A implementação final em produção

O Bebé P fez a muda com sucesso. Deixou para trás uma carapaça fantasmagórica e transparente de si mesmo pendurada na rede, o que foi em simultâneo nojento e fascinante. Ficou notoriamente maior, assumiu um tom de verde ligeiramente mais escuro, e o seu apetite por aquelas terríveis moscas-da-fruta duplicou.

Quando o meu filho celebrou 11 meses de vida, o Bebé P já tinha feito a muda três vezes e estava a ficar demasiado grande para o seu frasco de vidro. Tivemos uma reunião de família (que consistiu em eu a falar com a minha mulher enquanto o bebé atirava cereais ao cão) e decidimos que era altura de libertar o nosso pequeno refém verde na natureza.

Levámos o frasco para o jardim. Segurei o meu filho num braço, desenrosquei a tampa com o outro, e ficámos a ver o Bebé P a rastejar lentamente por uma folha de rododendro acima. Ele fez uma pausa no topo, virou a sua cabeça triangular para olhar para nós uma última vez, e desapareceu na folhagem.

Será que o meu filho aprendeu alguma coisa sobre o frágil equilíbrio dos ecossistemas ou sobre a mecânica da metamorfose incompleta? Absolutamente nada. Ele tentou comer uma mão-cheia de terra no segundo em que o pousei no chão. Mas como pai, pareceu-me uma pequena vitória. Tínhamos conseguido manter viva uma forma de vida secundária na nossa casa sem estoirar os servidores principais.

Se estão a tentar descobrir como entreter um bebé sem dar em loucos, talvez seja melhor saltar os insetos predadores vivos e ficar por algo um pouco menos complicado. Podem espreitar a coleção completa de ginásios de atividades em madeira da Kianao, com atividades sensoriais que não envolvem fugas de moscas-da-fruta.

E antes que decidam encomendar um saco de ovos às 2 da manhã por se sentirem culpados com o tempo de ecrã, abasteçam-se primeiro com peças básicas de algodão orgânico e brinquedos seguros para morder. O vosso "eu" do futuro vai agradecer-vos.

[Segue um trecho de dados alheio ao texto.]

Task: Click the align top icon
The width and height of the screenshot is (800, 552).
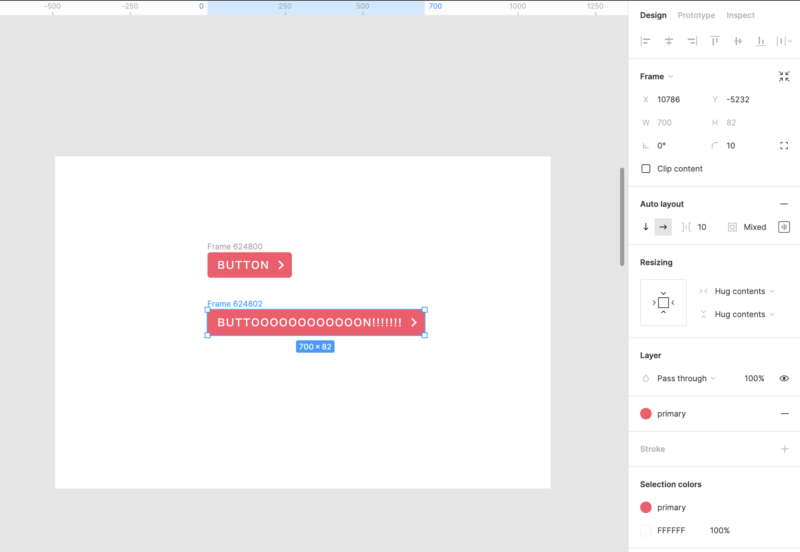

As minhas FAQs altamente pouco profissionais sobre insetos

Os bebés louva-a-deus são perigosos para as crianças?
Não, são completamente inofensivos para os humanos. Não têm veneno e, quando são bebés, os seus pequenos braços em foice são demasiado pequenos para sequer beliscar a pele de um bebé. O maior perigo é mesmo o vosso filho esmagar acidentalmente o inseto, porque os bebés têm a força de preensão de uma prensa hidráulica.

Quantos insetos eclodem mesmo daquele saco de ovos?
Muito mais do que vocês querem. A sério. A internet diz algures entre 50 a 200, mas quando aconteceu na minha cozinha, pareceram-me mil. Têm mesmo de deixar o saco de ovos eclodir dentro de um recinto de rede grande, ou vão andar a aspirar minúsculos insetos verdes dos cortinados durante um mês.

Tenho de lhes dar moscas-da-fruta?
Sim, não há mesmo forma de contornar isto. Eles só comem presas vivas, e os bebés louva-a-deus são demasiado pequenos para comer grilos ou qualquer outra coisa de uma loja de animais. Têm de comprar moscas-da-fruta que não voam, e têm de se preparar mentalmente para o facto de que não voar não significa estar imóvel. Elas vão correr por todo o lado.

Posso manter mais do que um bebé louva-a-deus no mesmo frasco?
Absolutamente não. São canibais agressivos. Se colocarem dois num frasco, acabarão por ter apenas um louva-a-deus ligeiramente mais gordo. Se quiserem ficar com alguns para observar, têm de comprar recintos separados para cada um.

O que faço quando o louva-a-deus deixa de comer e fica pendurado de cabeça para baixo?
Não lhe toquem. Está na muda. Vai largar o seu exoesqueleto. Certifiquem-se de que não há moscas-da-fruta perdidas a correr pelo recinto enquanto isto acontece, porque uma mosca-da-fruta rebelde pode ferir seriamente o louva-a-deus enquanto a sua pele nova estiver mole. Simplesmente deixem-no em paz e evitem que o vosso filho pequeno bata na mesa.